Should you allow employees to bring their own devices to work?
It may enhance productivity and workplace satisfaction. While having a policy in place before the transition occurs may be a sage piece of advice, the truth is that any transformation is dynamic.
While general guidelines can help guide the process, resilience is vital for the transition to evolve naturally with changing business needs.
And of course, along with the potential rewards come the potential risks. For business leaders flirting with a “bring your own device” (BYOD) transformation, here are four points to consider.
1. How tech-savvy are your employees?
While many entrepreneurs cannot image life without cutting edge technology, your employees may not be as enthused or as skilled.
In work settings where employees are already tech-savvy, updating the virus protection regularly and using complex keywords may already be commonplace, along with the confidence to use sophisticated devices. In some businesses, BYOD may be more trouble than it is worth, but for others it makes perfect sense.

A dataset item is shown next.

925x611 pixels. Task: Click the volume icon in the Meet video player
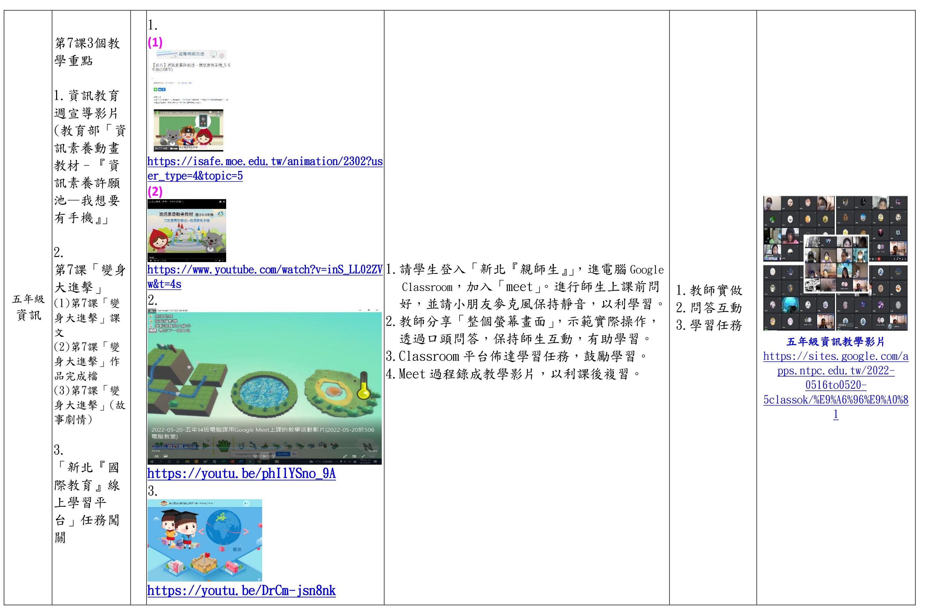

On the flip-side, if your employees are a part of the Millennial generation then considering BYOD isn’t an option. Consider the needs of Millennials, and involve their needs as much as possible when embracing an IT policy that doesn’t encumber them with old technologies.
Knowing the technology level of employees is important when deciding to transition to BYOD. Offering training to bring select groups up to speed may be a great use of resources if the majority of employees are ready for the transition.